Wnt antagonism without TGFβ induces rapid MSC chondrogenesis via increasing AJ interactions and restricting lineage commitment
Chen-Chan Hsieh,
B. Linju Yen,
Chia-Chi Chang,
Pei-Ju Hsu,
Yu-Wei Lee,
Men-Luh Yen,
Shaw-Fang Yet,
Linyi Chen
Affiliations
Chen-Chan Hsieh
Institute of Molecular Medicine, National Tsing Hua University, Hsinchu, Taiwan; Regenerative Medicine Research Group, Institute of Cellular and System Medicine, National Health Research Institutes (NHRI), 35 Keyan Road, Zhunan, Miaoli County35053, Taiwan
B. Linju Yen
Regenerative Medicine Research Group, Institute of Cellular and System Medicine, National Health Research Institutes (NHRI), 35 Keyan Road, Zhunan, Miaoli County35053, Taiwan; Corresponding author
Chia-Chi Chang
Regenerative Medicine Research Group, Institute of Cellular and System Medicine, National Health Research Institutes (NHRI), 35 Keyan Road, Zhunan, Miaoli County35053, Taiwan; Graduate Institute of Life Sciences, National Defense Medical Center (NDMC), Taipei, Taiwan
Pei-Ju Hsu
Regenerative Medicine Research Group, Institute of Cellular and System Medicine, National Health Research Institutes (NHRI), 35 Keyan Road, Zhunan, Miaoli County35053, Taiwan
Yu-Wei Lee
Regenerative Medicine Research Group, Institute of Cellular and System Medicine, National Health Research Institutes (NHRI), 35 Keyan Road, Zhunan, Miaoli County35053, Taiwan
Men-Luh Yen
Department of Obstetrics/Gynecology, National Taiwan University (NTU) Hospital and College of Medicine, NTU, Taipei, Taiwan
Shaw-Fang Yet
Regenerative Medicine Research Group, Institute of Cellular and System Medicine, National Health Research Institutes (NHRI), 35 Keyan Road, Zhunan, Miaoli County35053, Taiwan
Linyi Chen
Institute of Molecular Medicine, National Tsing Hua University, Hsinchu, Taiwan
Summary: Human mesenchymal stem cells (MSCs) remain one of the best cell sources for cartilage, a tissue without regenerative capacity.
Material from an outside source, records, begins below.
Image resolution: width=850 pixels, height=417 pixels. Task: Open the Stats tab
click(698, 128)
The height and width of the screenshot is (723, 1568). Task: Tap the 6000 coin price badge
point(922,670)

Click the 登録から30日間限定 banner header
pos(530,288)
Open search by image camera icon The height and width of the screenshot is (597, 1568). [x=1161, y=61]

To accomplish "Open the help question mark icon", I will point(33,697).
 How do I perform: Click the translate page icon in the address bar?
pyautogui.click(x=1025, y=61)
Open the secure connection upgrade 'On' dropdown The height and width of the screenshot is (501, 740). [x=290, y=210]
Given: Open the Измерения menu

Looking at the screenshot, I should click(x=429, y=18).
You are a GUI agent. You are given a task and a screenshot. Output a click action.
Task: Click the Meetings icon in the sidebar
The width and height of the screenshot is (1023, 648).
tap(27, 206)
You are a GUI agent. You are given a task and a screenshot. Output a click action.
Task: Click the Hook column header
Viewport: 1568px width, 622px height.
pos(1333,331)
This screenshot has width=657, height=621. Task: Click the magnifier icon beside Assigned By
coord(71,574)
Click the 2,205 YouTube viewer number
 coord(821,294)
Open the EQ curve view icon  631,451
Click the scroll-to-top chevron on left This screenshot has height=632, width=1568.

However, MSC chondrogenesis is commonly induced through TGFβ, a pleomorphic growth factor without specificity for this lineage. Using tissue- and induced pluripotent stem cell-derived MSCs, we demonstrate an efficient and precise approach to induce chondrogenesis through Wnt/β-catenin antagonism alone without TGFβ. Compared to TGFβ, Wnt/β-catenin antagonism more rapidly induced MSC chondrogenesis without eliciting off-target lineage specification toward smooth muscle or hypertrophy; this was mediated through increasing N-cadherin levels and β-catenin interactions—key components of the adherens junctions (AJ)—and increasing cytoskeleton-mediated condensation. Validation with transcriptomic analysis of human chondrocytes compared to MSCs and osteoblasts showed significant downregulation of Wnt/β-catenin and TGFβ signaling along with upregulation of α-catenin as an upstream regulator. Our findings underscore the importance of understanding developmental pathways and structural modifications in achieving efficient MSC chondrogenesis for translational application.